### [Excerpt provided]
/---

What we have been trying to do as a Government since 2010 is break down the silos of individual Departments and create this cross-Government working. I do not view the single departmental plans as having a silo mentality. Because they are agreed through the Cabinet Office and the Treasury, we ensure that macro government goals such as the sustainable development goals are reflected in multiple plans.
I do think that if a part of a sustainable development goal relates to an individual Department, it is important that that Department leads on it. If we try to substitute, for example, the Cabinet Office or DfID for leading on it, it is less likely that that Department will view it as part of their central mission. The Departments’ central missions are set out in the single departmental plans. That is what they are accountable for in the way that I described earlier, through the annual reports and reviews.
Q85 Alex Sobel: David, have you called something together for SDG2? Have you specifically addressed this across Departments?
David Rutley: I have recently been appointed as the Food Minister within the last few weeks and so clearly there is a lot of work that needs to be done in setting out the broader Food Strategy. Clearly I will be working very closely with DHSC on food insecurity, how we can look at food waste issues and help the most vulnerable in that way. Many retailers and the Government are working on that too. On an area that I feel passionately about, child obesity, we need to work very closely in a joined-up way. That does not have to be a taskforce. I do know the Ministers well at DHSC and I want to work with them on these issues, and they will be working with me as well.

\---

### [Supplied information]

/---

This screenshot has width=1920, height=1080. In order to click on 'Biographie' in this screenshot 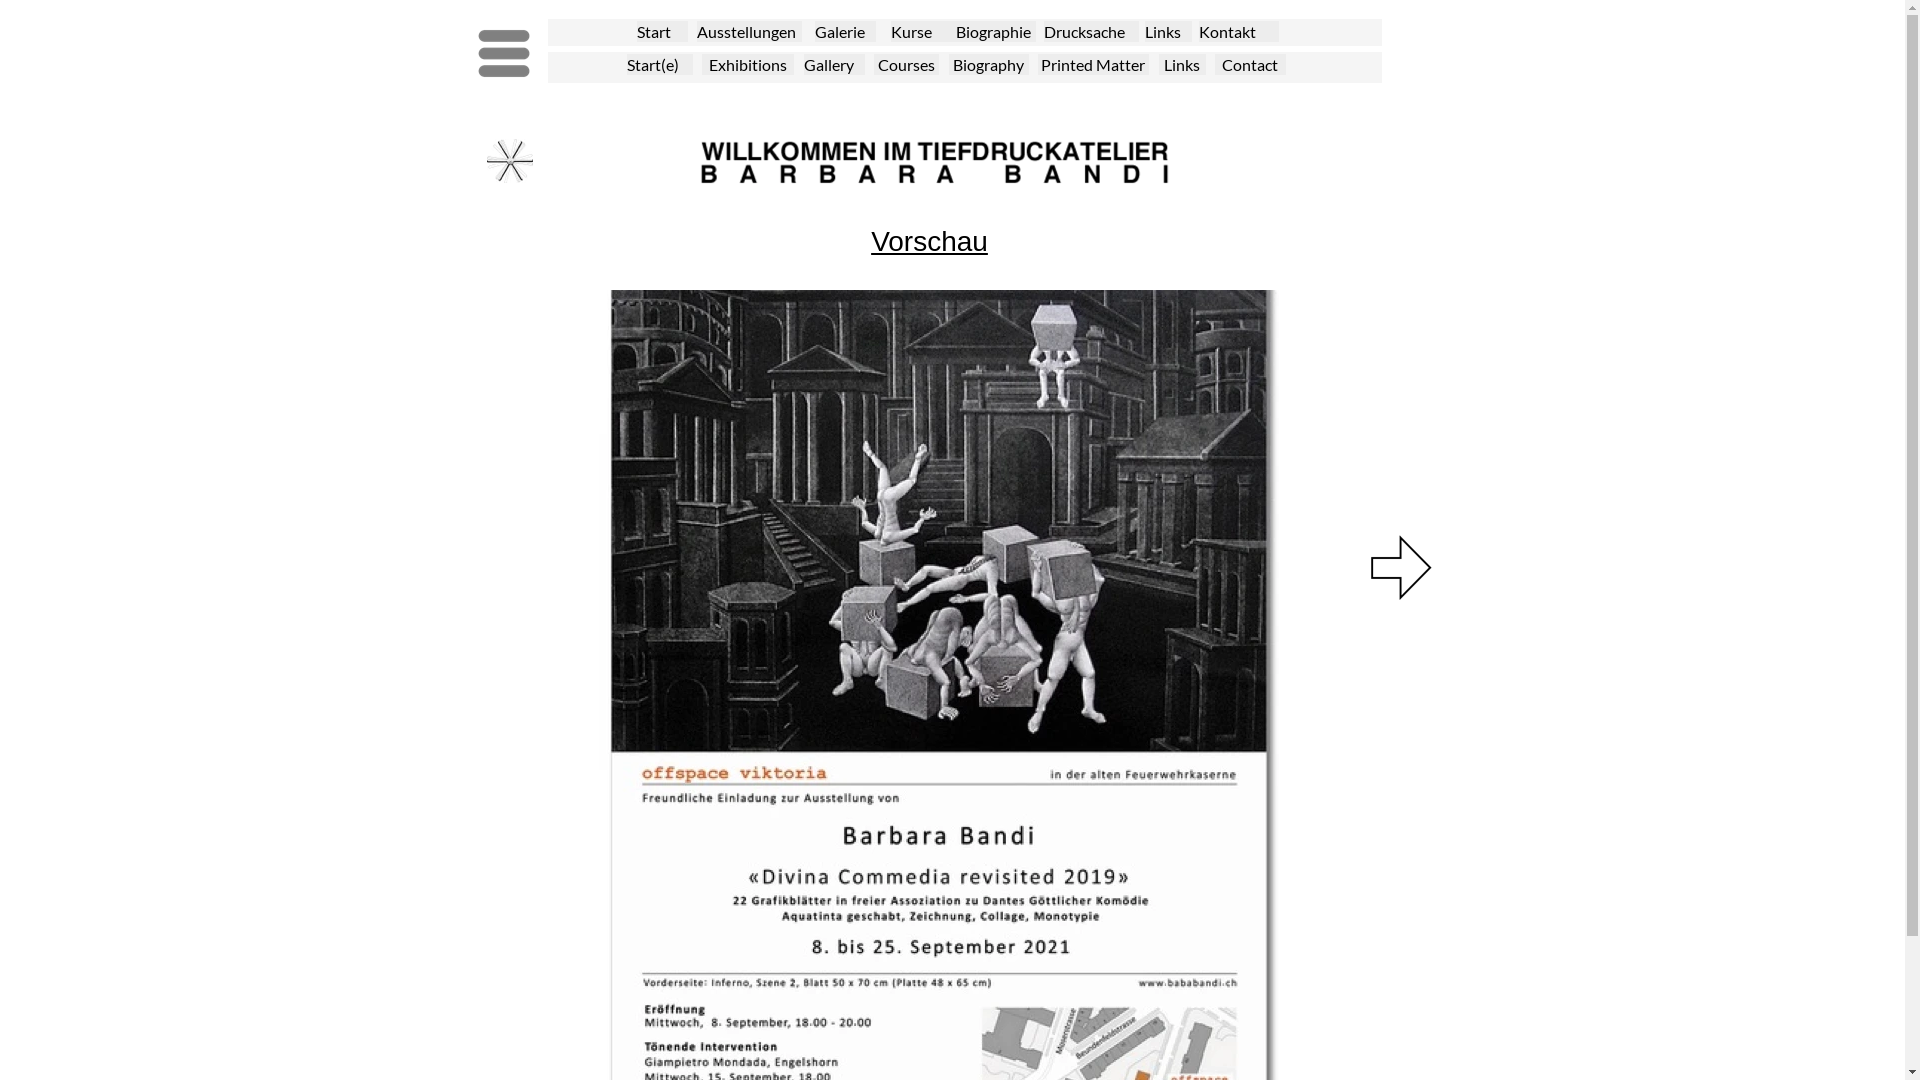, I will do `click(954, 32)`.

\---

### [What to do]
**1.** Please translate this sentence from the committee transcript into Spanish: "The Departments’ central missions are set out in the single departmental plans."
**2.** According to the committee transcript, are these statements true? Answer yes or no for each and quote the words that decide it. (a) The single departmental plans are agreed through the Cabinet Office and the Treasury. (b) David Rutley has served as Food Minister for several years. (c) Joint work with DHSC on child obesity must take the form of a taskforce.
**3.** The committee transcript states that a Department should lead on any part of a sustainable development goal that relates to it. What reason does the transcript give?
Use only the committee transcript to complete each task.

### [Task-by-task outputs]
**1.** Las misiones centrales de los departamentos se establecen en los planes departamentales únicos.

**2.**
(a) Yes: "Because they are agreed through the Cabinet Office and the Treasury"
(b) No: "I have recently been appointed as the Food Minister within the last few weeks"
(c) No: "That does not have to be a taskforce."

**3.** If another body, such as the Cabinet Office or DfID, leads instead, the Department is less likely to see the goal as part of its central mission. Those central missions are set out in the single departmental plans, and Departments are held accountable for them through annual reports and reviews.